É com base nesse planejamento que o Tesouro define o ritmo e o perfil das emissões realizadas nos leilões.
Qual o nível necessário de emissão de títulos pelo Tesouro?
A necessidade líquida de financiamento (NLF) indica quanto o governo precisa captar por meio dos leilões ao longo do ano. Esse valor é calculado com base nas diretrizes do Plano Anual de Financiamento.
Em 2025, a NLF foi estimada em R$ 1.460,9 bilhões. Esse montante considera os vencimentos da dívida interna e externa, encargos do Banco Central e outras despesas orçamentárias.
No mesmo período, os vencimentos da dívida pública federal somam aproximadamente R$ 1.453,7 bilhões, o que explica a intensidade das emissões no ano.
Impacto dos leilões no mercado financeiro
Os leilões do Tesouro têm impacto direto sobre o mercado financeiro e a renda fixa. Entre os principais efeitos estão:
- formação de referências de taxa para outros ativos, como debêntures e CRIs;
- influência na marcação a mercado dos títulos negociados no Tesouro Direto;
- alteração do nível de liquidez e do apetite dos investidores;
- reflexos na confiança do mercado em relação à política fiscal.
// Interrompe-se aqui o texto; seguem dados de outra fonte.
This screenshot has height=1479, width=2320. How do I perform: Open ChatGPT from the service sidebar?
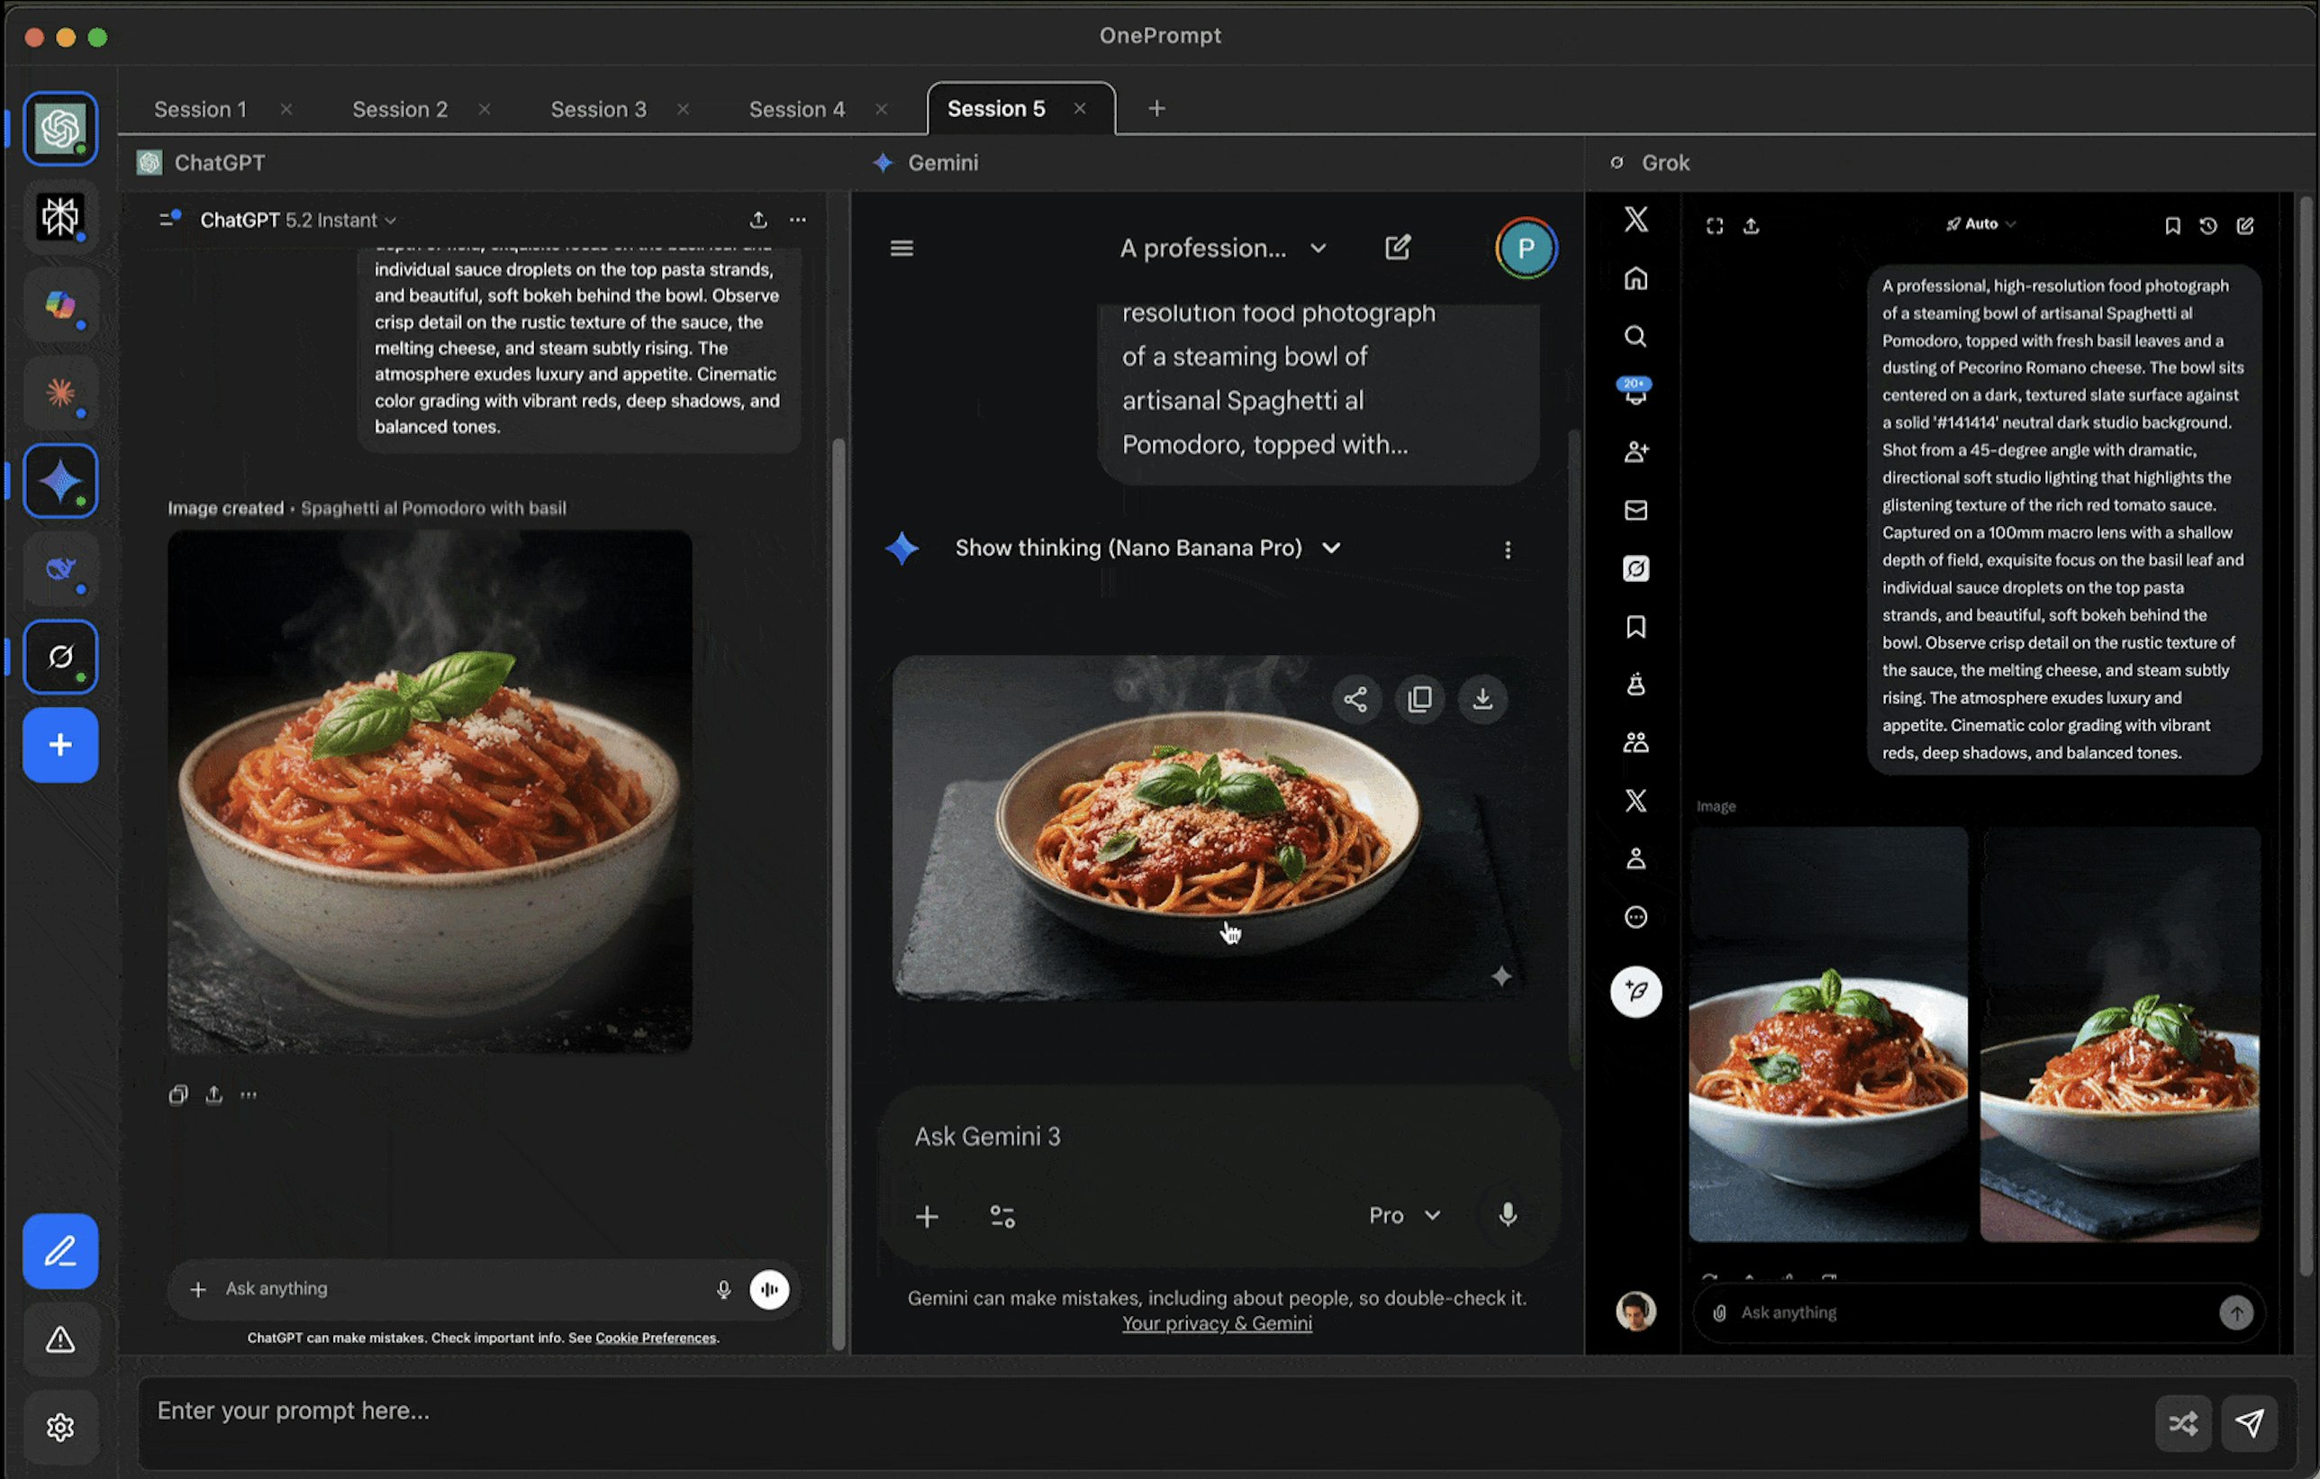click(x=60, y=128)
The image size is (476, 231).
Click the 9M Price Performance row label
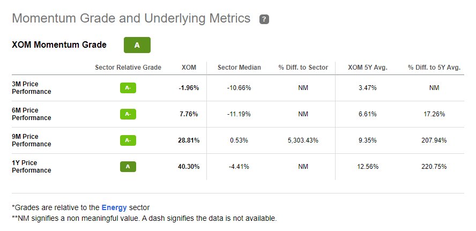(32, 140)
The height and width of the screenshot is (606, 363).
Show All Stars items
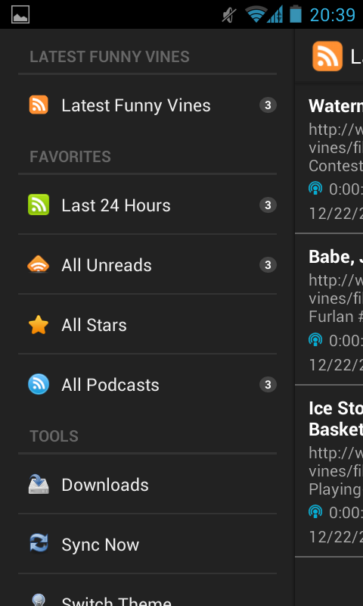[x=147, y=325]
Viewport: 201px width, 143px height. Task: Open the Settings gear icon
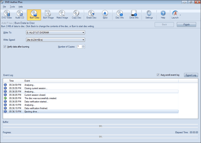[149, 15]
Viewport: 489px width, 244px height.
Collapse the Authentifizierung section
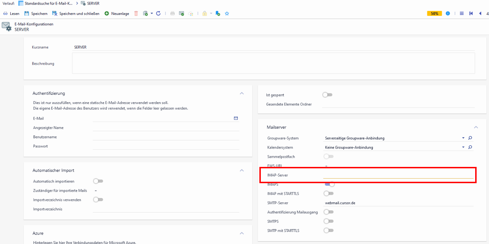[242, 93]
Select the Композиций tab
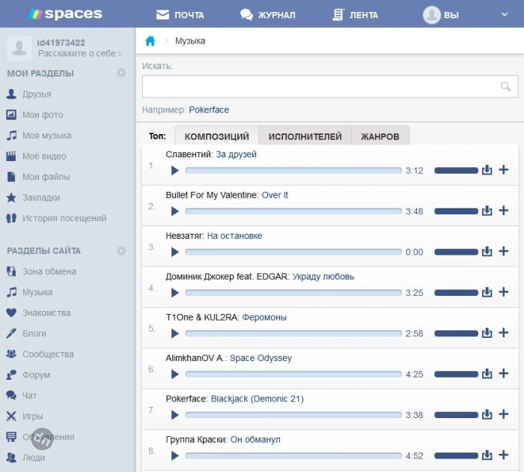Screen dimensions: 524x472 pos(216,136)
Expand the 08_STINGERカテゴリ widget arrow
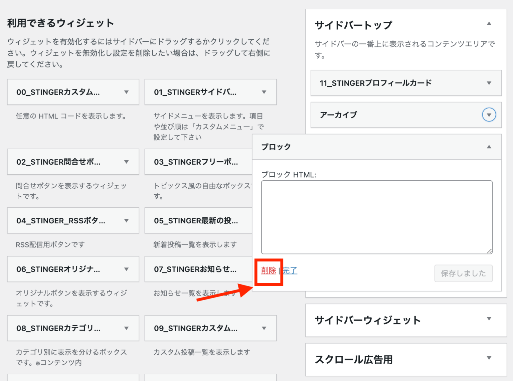The image size is (513, 381). [x=126, y=328]
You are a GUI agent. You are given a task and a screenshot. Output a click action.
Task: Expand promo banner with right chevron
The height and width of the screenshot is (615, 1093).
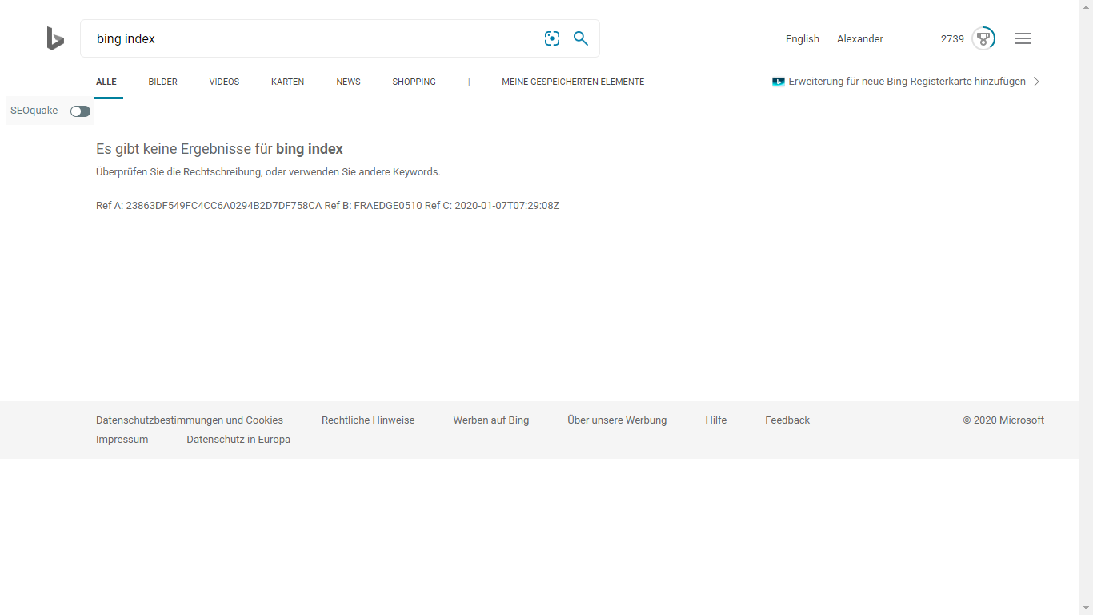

Quando os resultados são desfavoráveis, com lances exigindo taxas mais altas, o Tesouro pode reduzir a oferta ou até cancelar o leilão para evitar o aumento dos prêmios de risco.
Por fim, vale ressaltar que os leilões do Tesouro Nacional são o principal canal de emissão da dívida pública brasileira e desempenham papel estratégico na política econômica. Ao influenciar as taxas de juros, a liquidez do mercado e a precificação dos ativos de renda fixa, essas operações se tornam essenciais para quem busca entender o funcionamento das finanças públicas e do mercado financeiro.
Perguntas frequentes sobre os leilões do Tesouro
O que acontece quando um leilão do Tesouro tem resultado ruim?
Quando um leilão do Tesouro apresenta resultado ruim — com pouca demanda ou taxas exigidas muito elevadas — o Tesouro Nacional pode reduzir o volume ofertado ou até recusar as propostas. O objetivo é evitar a elevação excessiva dos prêmios de risco e preservar a estabilidade do mercado de renda fixa.
Pessoa física participa dos leilões do Tesouro?
Não. Pessoas físicas não participam diretamente dos leilões do Tesouro. As operações são restritas a instituições financeiras credenciadas. O investidor pessoa física acessa esses títulos indiretamente, por meio do Tesouro Direto ou do mercado secundário, após a emissão inicial.
O Tesouro pode cancelar um leilão?
Sim. O Tesouro pode cancelar total ou parcialmente um leilão caso as condições de mercado sejam desfavoráveis, como em momentos de alta volatilidade ou exigência de taxas muito elevadas. Essa decisão faz parte da estratégia de gestão da dívida pública e busca evitar distorções na curva de juros.